The new Heathrow service is important not only because London is a marquee destination, but because it improves how U.S. travelers can use Seattle as a connecting hub. Alaska has said London is the largest corporate market from Seattle, and Heathrow’s role as a major oneworld gateway gives passengers access to onward connections across Europe and beyond. That combination matters for premium travelers, business flyers, corporate travel managers and leisure passengers who want more one-stop options without rerouting through already crowded East Coast gateways.

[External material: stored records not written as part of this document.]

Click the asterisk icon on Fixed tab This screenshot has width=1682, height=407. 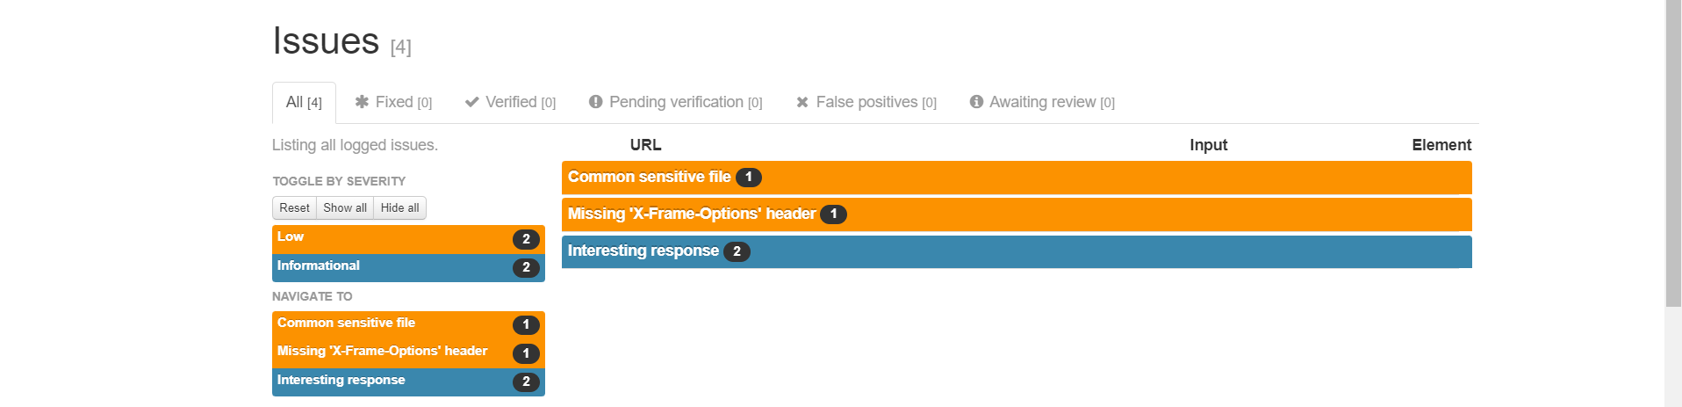pyautogui.click(x=362, y=102)
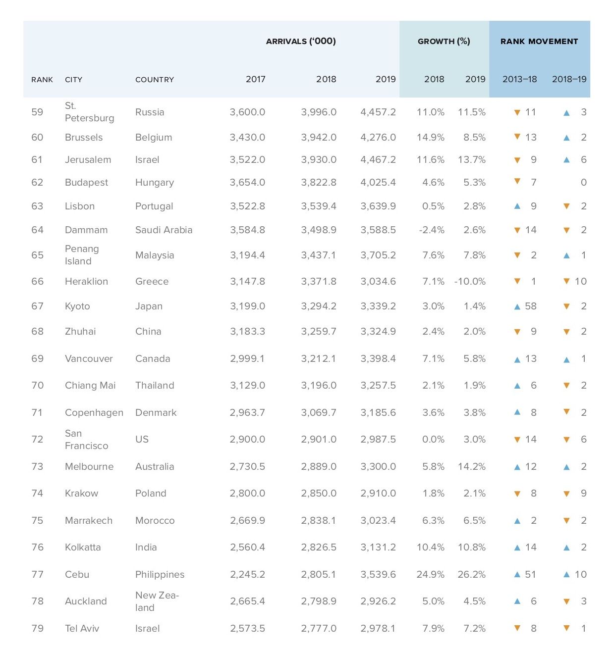Select the ARRIVALS ('000) header
The height and width of the screenshot is (649, 612).
pyautogui.click(x=301, y=41)
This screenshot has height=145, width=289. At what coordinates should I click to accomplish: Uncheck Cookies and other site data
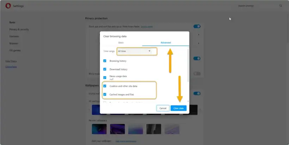pyautogui.click(x=105, y=86)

It also strengthens Seattle’s role in the national long-haul travel map. The Port of Seattle said that with recent international additions, including Alaska’s Europe launches and new Delta services, Seattle-Tacoma International Airport is on track to exceed 60 international services in 2026. That makes Seattle increasingly relevant not just for Pacific Northwest residents, but also for travelers across the western United States who can connect there more easily than through larger hubs farther east.

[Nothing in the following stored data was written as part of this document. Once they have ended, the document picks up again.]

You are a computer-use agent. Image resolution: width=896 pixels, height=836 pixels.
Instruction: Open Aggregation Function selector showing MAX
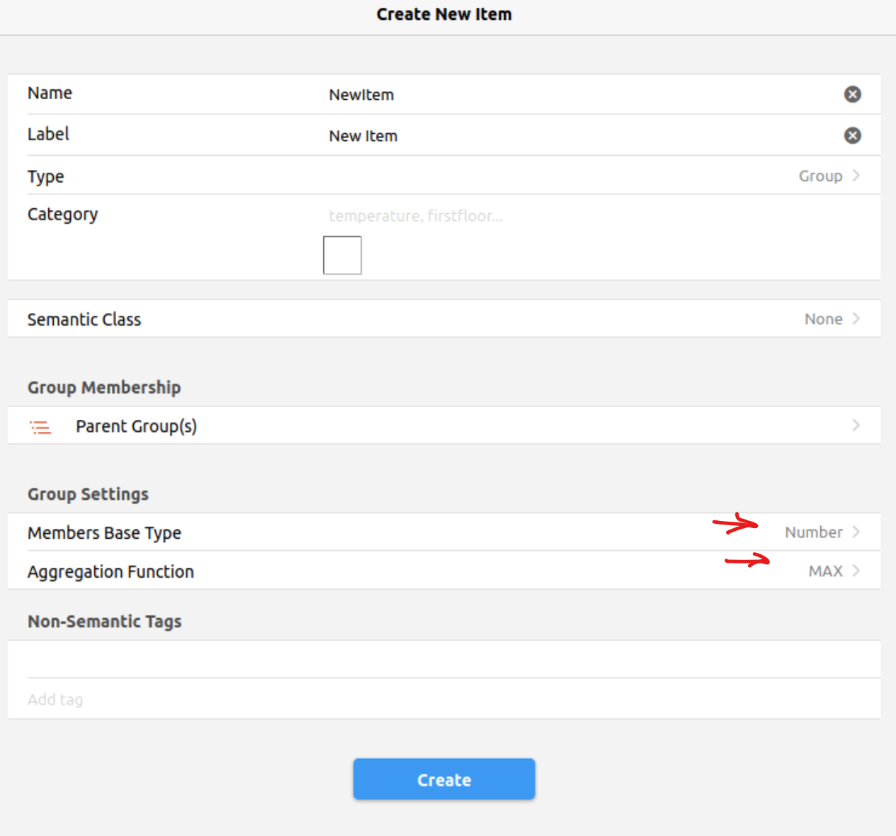[825, 571]
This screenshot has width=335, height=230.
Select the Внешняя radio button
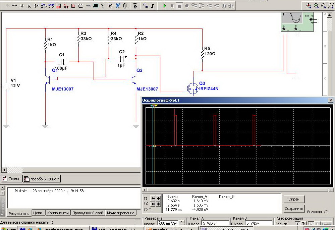coord(326,212)
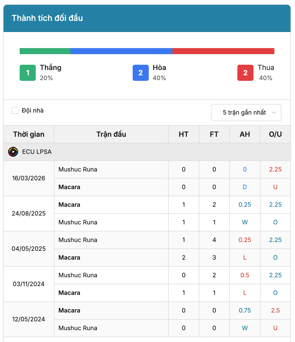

For Odyssey readers using Seattle as a departure point, it may also help to compare airport logistics in advance through the site’s guides to Seattle-Tacoma International Airport, Seattle-Tacoma airport transfers and SEA car rental options.

A Broader Competitive Shift in U.S. Long-Haul Travel

There is also an industry angle behind the route. Alaska said the Heathrow launch reinforces its position as the fourth-largest global airline in the United States, a notable claim for a carrier long associated primarily with domestic West Coast flying. The move reflects how U.S. airlines are continuing to chase premium international demand even as domestic competition remains intense and some leisure routes are under pricing pressure.

London is especially important because it remains one of the most resilient and strategically valuable business-and-leisure markets for U.S. carriers. By adding Heathrow rather than a smaller secondary airport, Alaska is signaling that it wants relevance in one of the world’s most competitive long-haul corridors. The airline is also leaning on alliance connectivity, lounge access and a new premium onboard product to make that expansion credible with travelers who may previously have defaulted to larger global competitors.

What to Watch Next

The immediate takeaway for consumers is positive: West Coast travelers now have another nonstop Europe option from a major U.S. gateway, with more Alaska-operated service about to follow. But the bigger test comes next. Airlines can launch routes with strong inaugural demand; maintaining year-round strength, especially in a premium-heavy market like London, is what determines whether a new transatlantic strategy truly changes the competitive landscape.

If Alaska can sustain Seattle-London, support Rome through the summer and successfully add Reykjavik next week, the airline’s Seattle hub will look materially different by the end of the season. For U.S. travelers, that means more nonstop choice to Europe from the West Coast and a stronger alternative to the traditional transatlantic gateways that have long dominated the market.